Gill’s first impression of the Baroness Von Traume was of a lady whose smartness was her most noticeable feature. Her figure was excellent—quite unlike the girl’s preconceived idea of a German; she was beautifully gowned, and her hair, rather colourless but abundant, was dressed with a faultlessness which Gillian had never seen on any head in England, and which made her think of the model heads in a hairdresser’s shop windows.

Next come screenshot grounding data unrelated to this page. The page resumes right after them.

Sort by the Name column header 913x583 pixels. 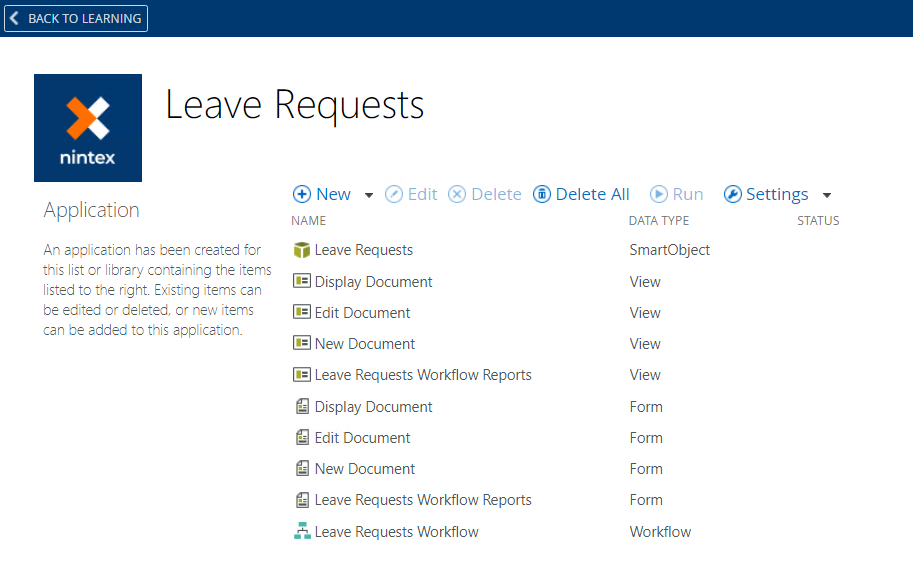[x=309, y=221]
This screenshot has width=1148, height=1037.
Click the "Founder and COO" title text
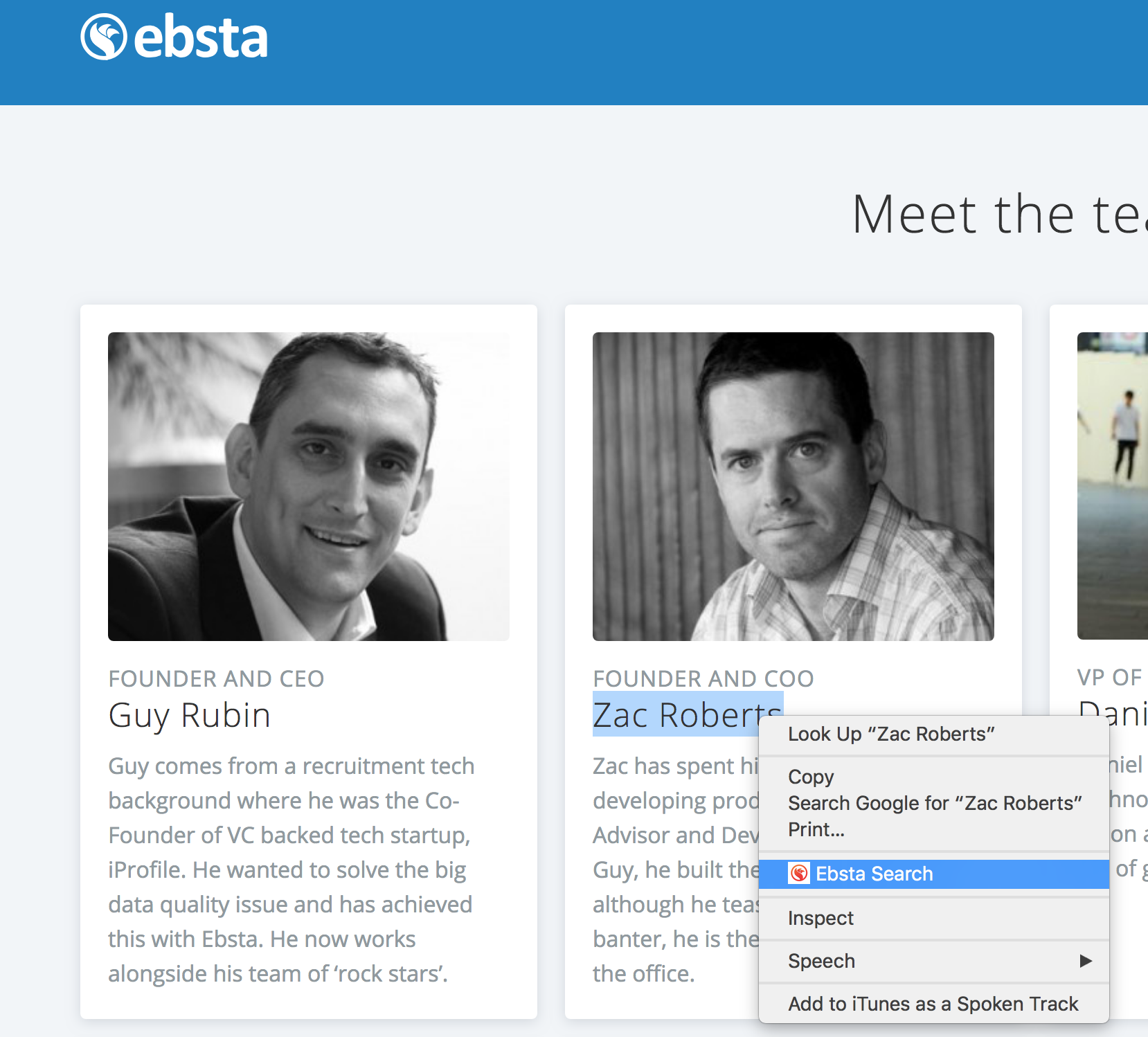click(x=703, y=678)
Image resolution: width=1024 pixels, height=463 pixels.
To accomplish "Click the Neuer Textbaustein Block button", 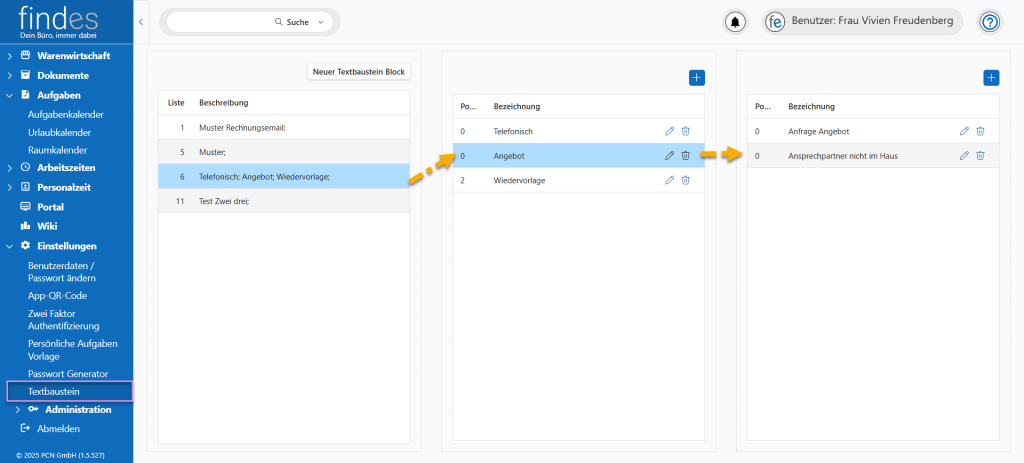I will tap(359, 72).
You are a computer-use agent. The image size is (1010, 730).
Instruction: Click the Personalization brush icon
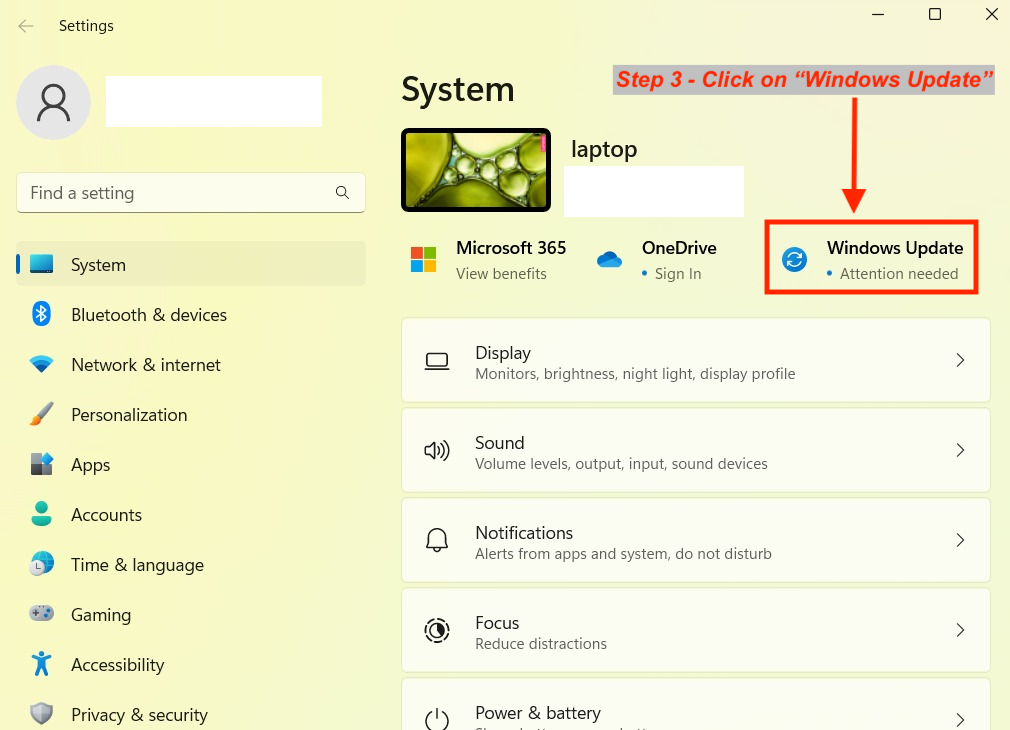pyautogui.click(x=41, y=414)
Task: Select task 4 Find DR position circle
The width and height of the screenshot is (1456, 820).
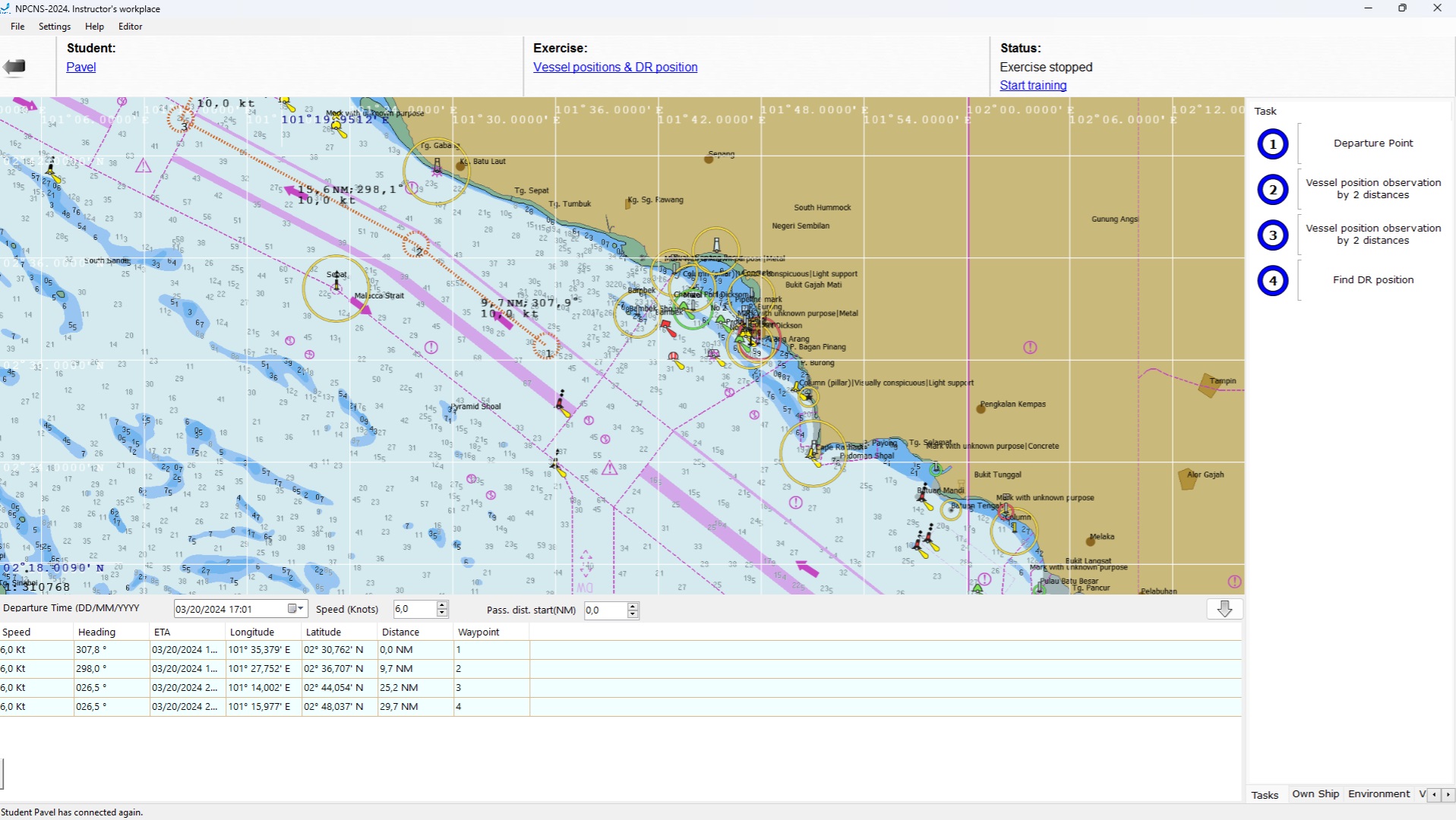Action: [x=1272, y=281]
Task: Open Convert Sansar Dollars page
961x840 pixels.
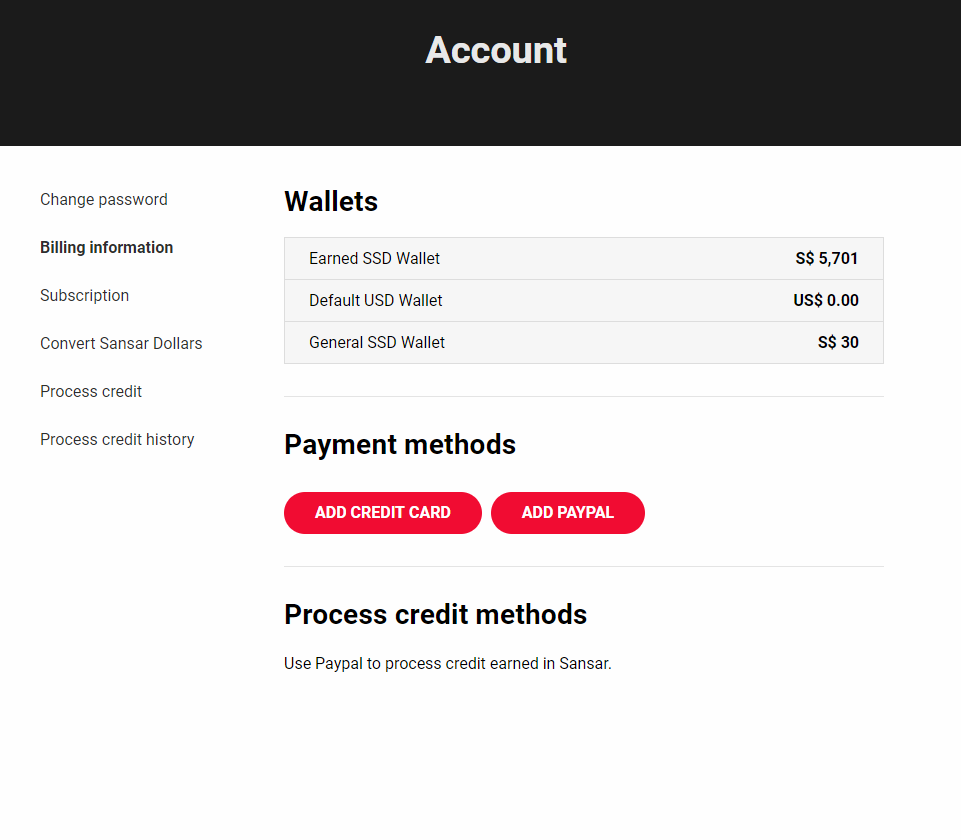Action: coord(121,344)
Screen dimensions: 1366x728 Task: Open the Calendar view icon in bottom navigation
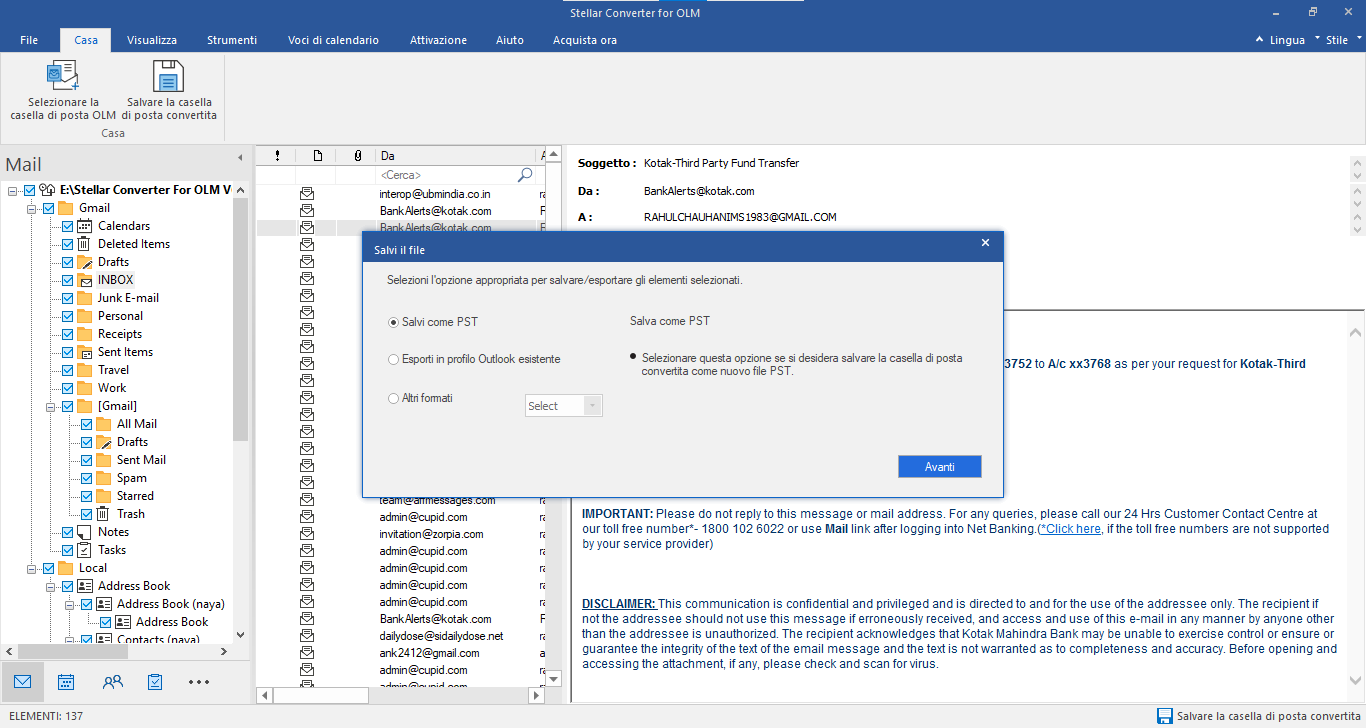coord(66,682)
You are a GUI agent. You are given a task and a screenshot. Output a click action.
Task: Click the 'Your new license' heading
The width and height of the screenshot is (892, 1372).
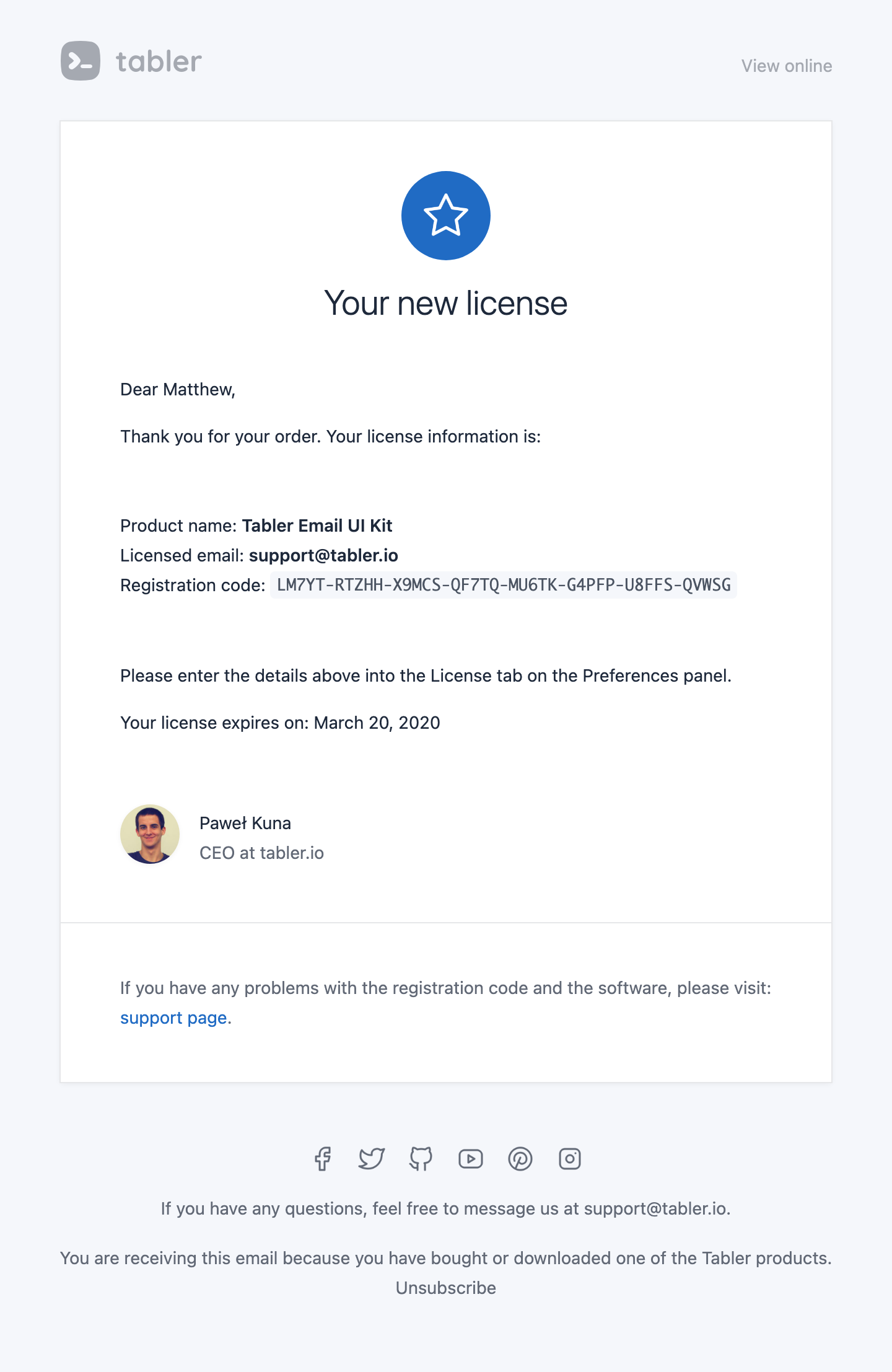[446, 303]
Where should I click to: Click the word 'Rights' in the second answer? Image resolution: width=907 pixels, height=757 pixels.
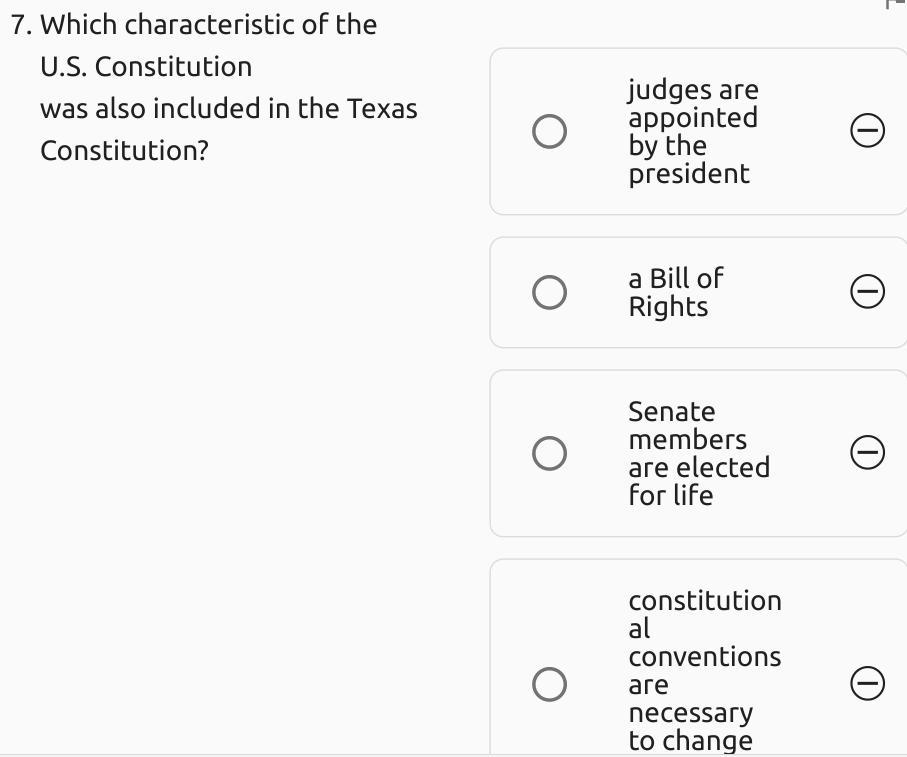point(668,307)
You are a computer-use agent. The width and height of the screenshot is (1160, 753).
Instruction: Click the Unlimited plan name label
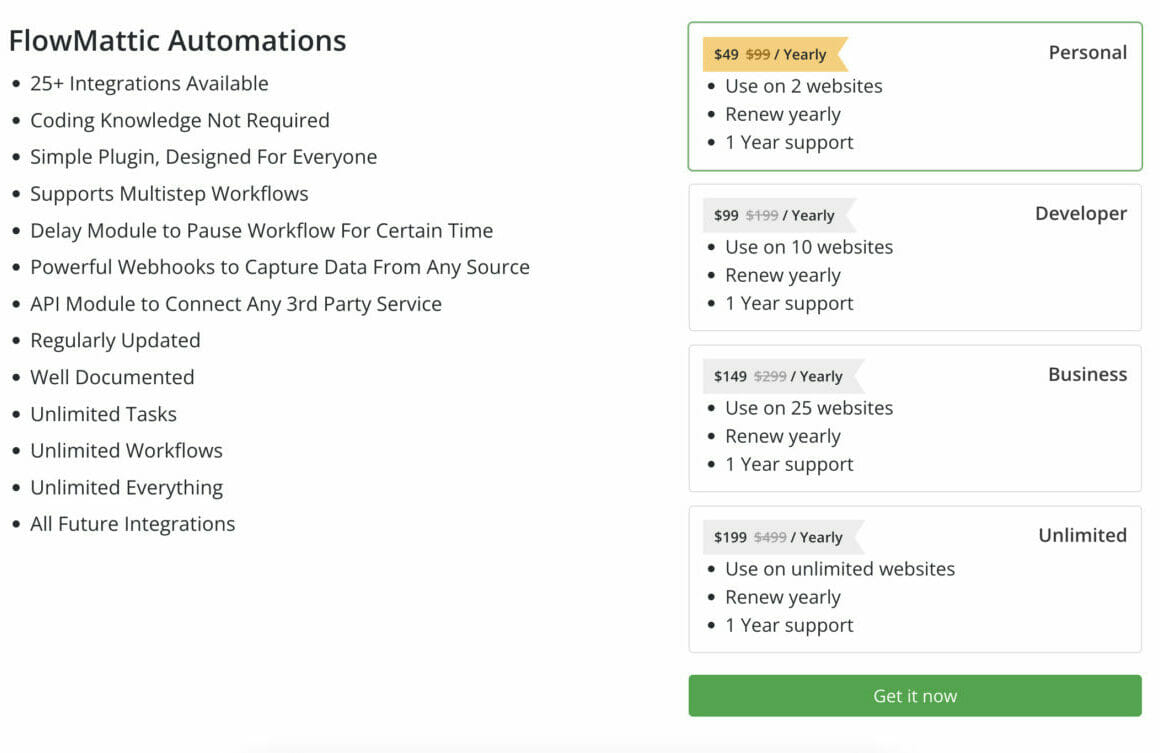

But it was her exceeding smartness as a whole that seemed to rise up and hit Gill, as it were.
A lady, whom Gillian fancied might be a visitor because she wore a hat, was sitting on the massive sofa beside the Baroness, and a girl was standing near.
Just in that first moment Gillian felt a little doubt as to the identity of the Baroness—she might have been the lady in the hat, and the smart one a visitor staying in the house; but she never had the smallest doubt over Berta. Berta was exactly what she had pictured her during that long, dreary journey with Miss Seacomb; a podgy girl, with very thick plaits and a face devoid of all expression.
The lady with no hat rose rather stiffly to her feet as Gillian was announced, and advanced exactly two steps to meet her young guest.
Gillian had to do the rest of the advancing, and was extremely conscious that her shoes creaked. But the two steps were etiquette where so humble a guest was concerned, so she surmised very truly, and the Baroness Von Traume understood to a nicety what was due to herself and other people in every conceivable rank of life with which a ‘Von’ could conceive herself consorting.
She greeted Gillian with civility, in German, and Gillian, stumbling woefully and feeling as though every word were bent on eluding her despairing clutch, answered in the same language, explaining her delay and the kindness of the Grand-Duchess.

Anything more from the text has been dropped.